Wrong. He was back again next day.

He must’ve come in sometime in the morning, but it wasn’t until around one o’clock that I saw his car parked in the same spot inside the gates, then him a little while later. My assistants and I had a burial to prepare for in the Catholic Cemetery, and some other work to attend to in the northeast quadrant after that, and I took time to eat my brown-bag lunch before I headed over onto the west side. I was on #3 Crossroad, on my way to fix a leaking hose bib on #4 Up Road, when I spotted him.

There’s a long curving row of crypts in a grove of pepper trees on that part of #3 Crossroad, where folks who don’t believe in ground burial inter the ashes of loved ones who have been cremated. That was where the Cemetery Man was, peering at the nameplates on the crypts. He didn’t pay any attention to me as I rolled slowly by. I almost stopped, but my sense of what’s right and proper in dealing with visitors trumped my curiosity and kept me from doing it.

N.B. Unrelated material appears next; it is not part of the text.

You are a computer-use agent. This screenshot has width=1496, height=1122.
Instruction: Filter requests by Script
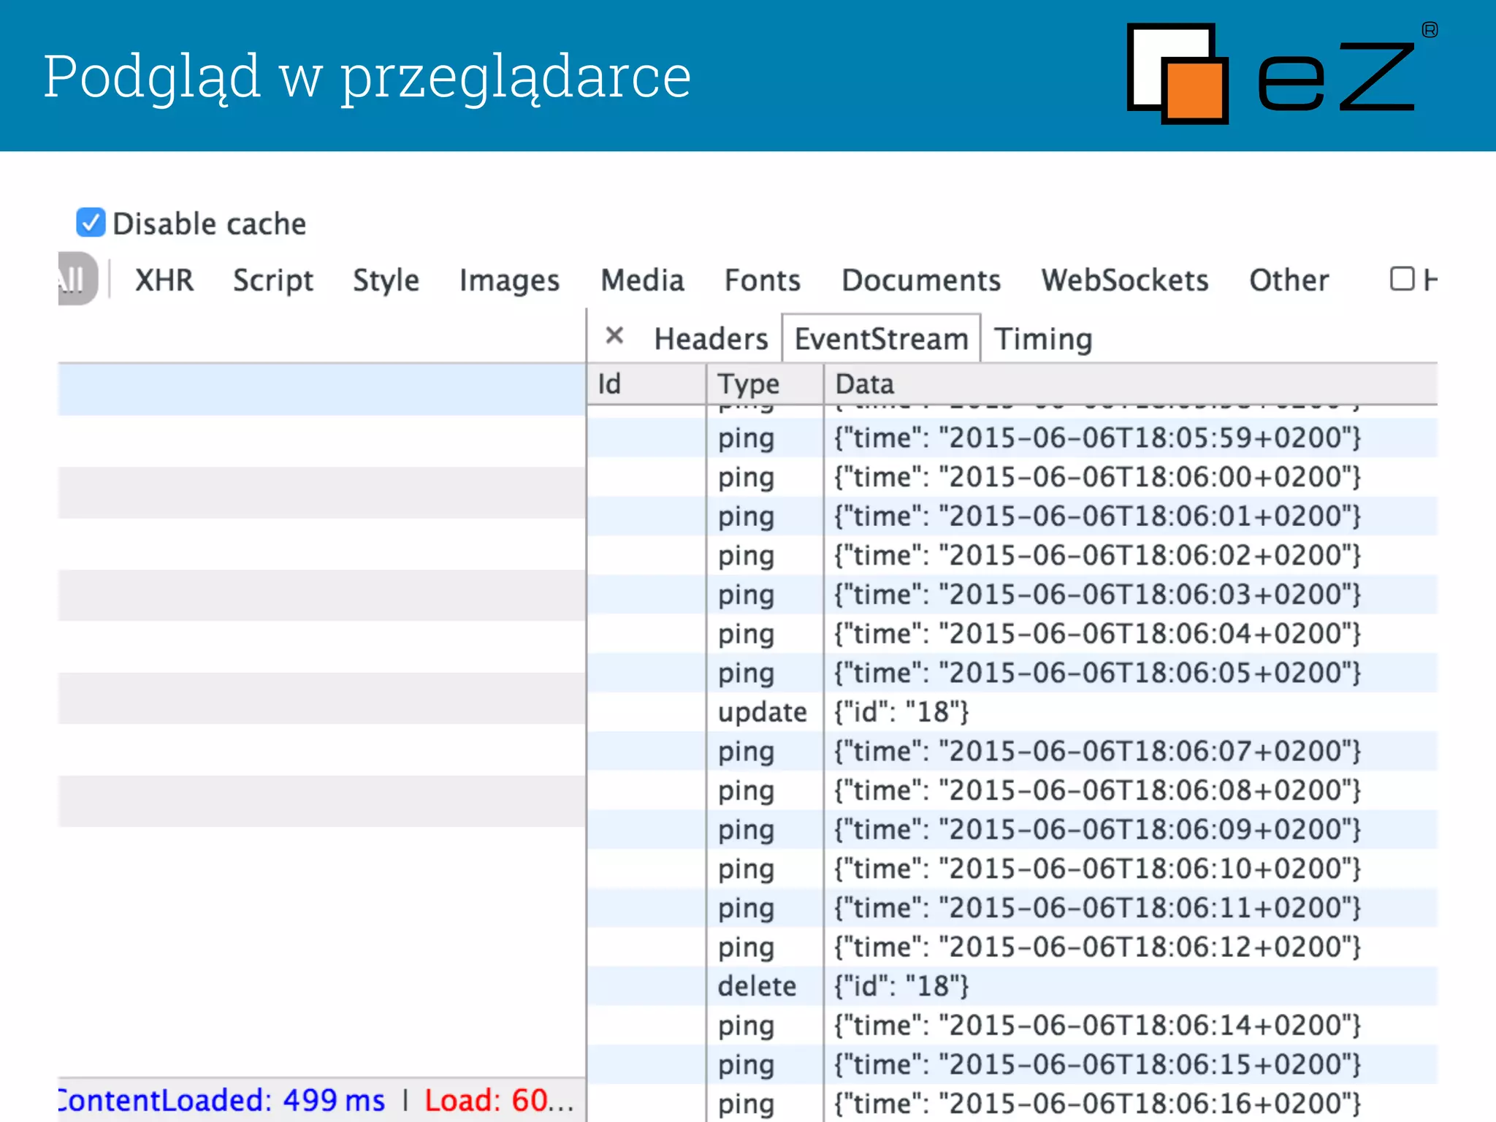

I put new washers in the leaking hose bib, moved a fallen tree limb that was partially blocking #4 Up Road. The Cemetery Man had finished examining the crypts, I saw when I drove back past, and was now up in J Section. Standing before one of the plots just off #3 Up Road — standing the way he had in front of Evelyn Brown’s grave, stiff and still with his head bowed. Evidently he’d found what he was looking for today. After the switch yesterday, I couldn’t help wondering if it was Peter J. Anderson’s resting place or somebody else’s.